Alsup responded to the claims with a degree of derision, expressing astonishment over Smith's move to sue in Federal Court over what he said is an illegal act under federal law.

"Mr. Smith deals in an illegal drug under federal law," Alsup said during the hearing. "All the people over there deal equally in an illegal drug under federal law. This is a Federal Court, of course. The city of Berkeley isn't doing anything illegal. Mr. Smith wanted to be one of the illegal drug dealers but he got cut out of the action, and now he's suing under RICO."

He added, chuckling, "I'm just smiling because it's so hard to imagine this circumstance to me.
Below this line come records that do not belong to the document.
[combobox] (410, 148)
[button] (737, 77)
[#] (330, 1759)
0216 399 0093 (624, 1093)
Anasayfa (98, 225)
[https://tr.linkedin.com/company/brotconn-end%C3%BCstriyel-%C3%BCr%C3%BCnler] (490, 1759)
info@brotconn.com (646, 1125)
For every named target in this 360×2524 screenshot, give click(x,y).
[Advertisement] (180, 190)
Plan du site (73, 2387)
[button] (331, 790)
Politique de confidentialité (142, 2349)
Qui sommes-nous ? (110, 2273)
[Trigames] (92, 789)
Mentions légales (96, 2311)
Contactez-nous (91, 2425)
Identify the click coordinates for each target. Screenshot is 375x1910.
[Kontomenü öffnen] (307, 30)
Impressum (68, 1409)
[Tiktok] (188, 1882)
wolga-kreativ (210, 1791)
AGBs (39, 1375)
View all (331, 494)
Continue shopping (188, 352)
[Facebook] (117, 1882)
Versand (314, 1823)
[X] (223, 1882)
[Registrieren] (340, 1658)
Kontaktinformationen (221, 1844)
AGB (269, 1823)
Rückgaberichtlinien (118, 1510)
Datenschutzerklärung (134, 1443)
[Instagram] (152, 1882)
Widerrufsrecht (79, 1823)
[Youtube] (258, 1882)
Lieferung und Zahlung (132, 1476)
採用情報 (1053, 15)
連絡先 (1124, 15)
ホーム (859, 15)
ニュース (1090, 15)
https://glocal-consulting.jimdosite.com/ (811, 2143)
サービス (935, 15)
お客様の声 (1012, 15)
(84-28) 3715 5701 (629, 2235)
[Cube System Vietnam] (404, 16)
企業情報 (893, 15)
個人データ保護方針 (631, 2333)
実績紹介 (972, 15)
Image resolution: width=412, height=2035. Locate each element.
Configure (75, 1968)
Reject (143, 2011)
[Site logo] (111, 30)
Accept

If you've lived long enough, reality is better than fiction."

The judge nonetheless gave the parties four days to file a five-page brief addressing whether a federal judge should entertain a request for relief based on federal law "when the underlying activity or way in which the plaintiff has been injured itself is inherently in violation of a different federal law."

Citing federal drug law, Alsup said in a 5-page order issued on Monday that "Smith's claims all flow from his own interest in cultivating, distributing and selling medical marijuana - acts that violate the federal Controlled Substances Act. It is a longstanding maxim of law that 'no court will lend its aid to a party who founds his claim for redress upon an illegal act.'"

He added that the only exception, one in which an important public interest is served, does not apply in this case.

"Here there is no overriding public interest that warrants protecting Smith's private suit," Alsup wrote. "Smith seeks to eliminate alleged racketeering and corruption from an industry that is undisputedly illegal, no different in that regard from a murder-for-hire business.

"This court will not lend aid to Smith's efforts to operate an illegal business."

Alsup also said amending the complaint would be "futile," and instructed the court clerk to "please close the file."

Courthouse News was unable to obtain a working phone number for Smith's attorney, G. Whitney Leigh, to ask questions about the case.